━━━━━ PASSAGE

Linkurious Enterprise

How to detect bank loan fraud with graphs: part 1

April 15, 2014

6mins

Everyday bank and insurance companies are victims of fraud. Criminal target them, open accounts, ask for loans and credit cards…and some day disappear. Eventually, banks have to write off the money loaned to fraudsters. It is estimated that in Canada alone, the cost of this fraud scheme is around $1B per year. We are going to see how graph analytics are one of the best weapon anti-fraud teams have to fight back.

This article will be divided in two parts. In the first one, we’ll see how fraudsters operate. This will help us to identify weaknesses and prepare us for the second part of the article. Next week, we’ll see how to capitalize on these weaknesses and use graphs to catch criminals. Ready?

How to scam banks and make millions : first-party fraud, identity theft and fake identities

Criminals are an imaginative bunch. Experienced fraud and risk analysts will encounter a lot of techniques used by ill-intentioned individuals looking to make money. Among these techniques, some relate to first-party fraud and some to third-party fraud.

Third-party fraud is what most people think of when they think about about fraud. In this case a criminal steals another person’s identifying information to commit his crime. This method works so well that it has bolstered a black market where real identities information are sold. The price for your credit card number, social security number, expiration date and mother’s maiden name? Probably around $5!

First party-fraud is a lesser known situation. In this case, the criminal will use is own identity or build a fake identity to defraud the bank.

In practice the line between these two scenarios can get blurry. The most powerful technique based on fake identities is synthetic identity fraud. Synthetic identity fraud consists in establishing a fake identity using a combination of real and fake information. But how does this work?

The art of forging fake identities

Using a fake identity for fraud is alluring. When the fraud is done, there will be no individual left to complain and the bank will lose time looking for a ghost. But it does take a fair bit of organization.

━━━━━━━━━━
━━━━━ DATASET ROWS

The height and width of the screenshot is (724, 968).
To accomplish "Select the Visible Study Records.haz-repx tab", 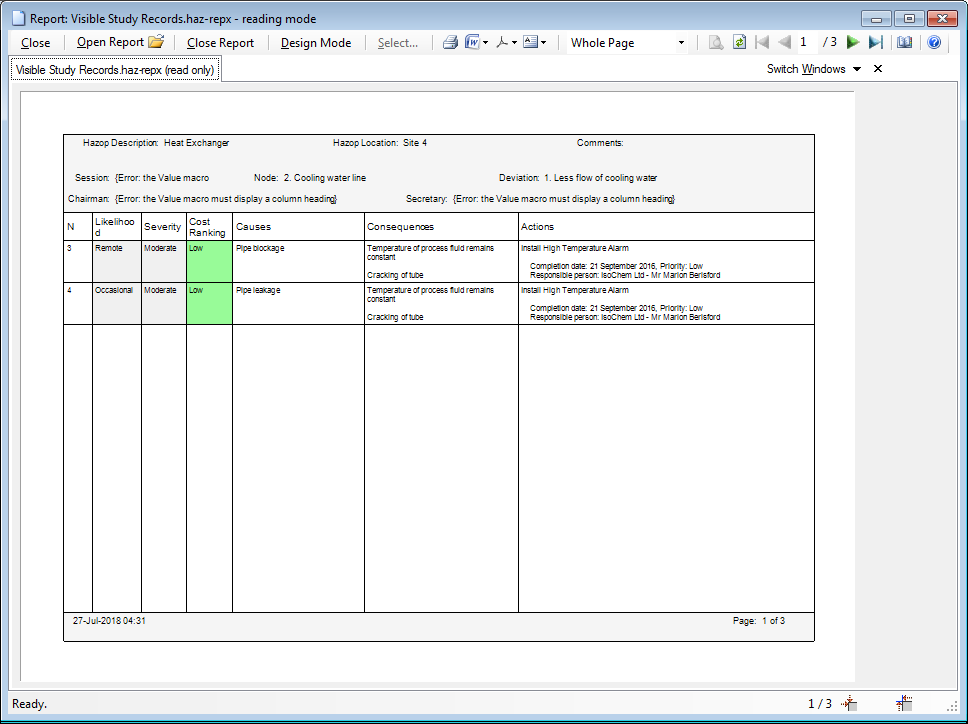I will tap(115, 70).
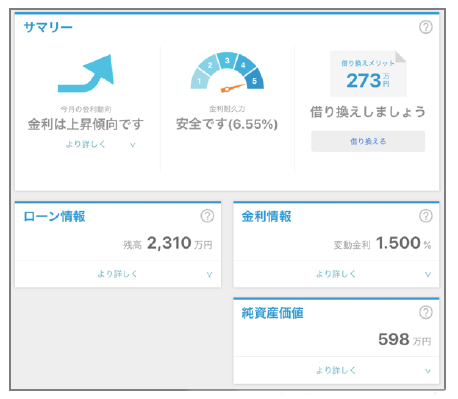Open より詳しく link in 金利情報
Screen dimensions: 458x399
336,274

━━━━━━━━━━
━━━━━ DATASET ROWS

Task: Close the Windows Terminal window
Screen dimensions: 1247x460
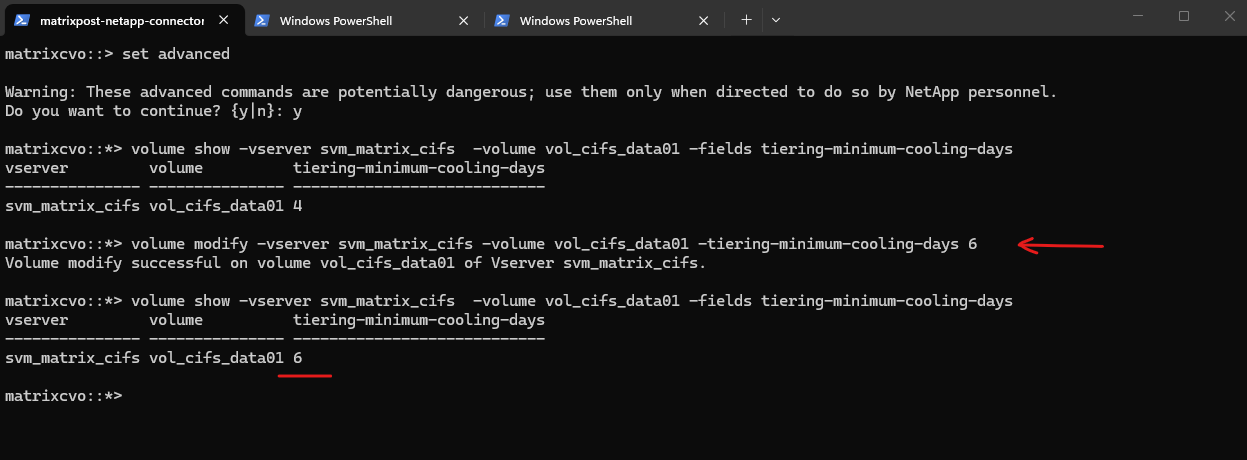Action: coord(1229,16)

━━━━━━━━━━

● SET TASK 1
According to the bank loan fraud article, what is the estimated yearly cost of this fraud scheme in Canada alone?
● SET TASK 2
Write the next part of the bank loan fraud article, picking up after its final sentence.
The data comes from a separate source, not from the bank loan fraud article.

● ANSWER 1
Around $1B per year.

● ANSWER 2
Stolen identity information can be a good starting point. Sometimes all it takes is one real document like a social security number. Equipped with this, a fraudster can forge a first identity. He will invent a name, age, date of birth, address, phone number, etc. The goal is to create a (fake) identity that has all the characteristics of a real one. Fraudsters will make sure that their identity can bypass the security checks of their targets. This is where having a “real”, verifiable, piece of identity (like a social security number) is useful.

The fraudster now has a first fake identity. He can start creating new identities. By slightly altering the information he used to create his first identity, he can give birth to fake individuals : a “John Doe”, a “Jane Doe” and a “John Smith”. All it takes is changing a name, modifying a phone number and re-using the rest of the identity information.

Once it has started, the process gets easier. Using a “fake” identity, someone can obtain new documents : driver’s license, phone bills, bank account information, etc. After a while, an experienced fraudster becomes effective at recycling information pieces and create new identities with minimal effort.

Fraudsters are effectively creating and managing a graph of fake identities. These fake identities are connected to bank accounts, phone numbers, social security numbers, identity papers, addresses, etc. As the information is often recycled, connections exist between fake identities that share one or more pieces of information.

2 suspicious customers share an address, a phone number and a SSN — Modeling customer information with a graph : two suspicious customers share an address, a phone number and a SSN.

From the perspective of the fraudster, there are a few challenges associated with this approach :

generating new identities : the fraudster has to constantly mix existing information and fake information to build identities ;
keeping track of everything : the fraudster has to know very well the fake identities to use them ;

If you’re familiar with graph databases, you probably know that working with graph data is not easy. Especially if you do not have the right tools. We’ll see in the second part of this article that the challenges the criminals face are good opportunities for fraud and risk analysts. Empowered by graph analytics, banks can fight back against less graph-savvy fraudsters and catch them.

Executing the attack

Before we actually start talking about identifying fraudsters, let’s dive further in their methods. We have seen that they like to generate fake identities and use them to open up accounts. How can they make money out of this? It’s time to see how fraudsters attack banks.

The basic scenario is this : a criminal opens up an account with a bank, ask for a credit card, run up a debt and disappears without repaying it. The smallest fraud can amount to a few thousand dollars and take place in a matter of weeks.

More sophisticated criminals will go for larger payoffs. This can be done with a set of fake identities and a lot of patience. Recently the Canadian police was able to uncover a well-organized fraud ring. A five-month investigation called Operation Mouse unmasked a synthetic identities scheme responsible for $25 million in fraud losses in which credit card bills and mortgages were never repaid. This case offers a rare glimpse on the methods of criminals.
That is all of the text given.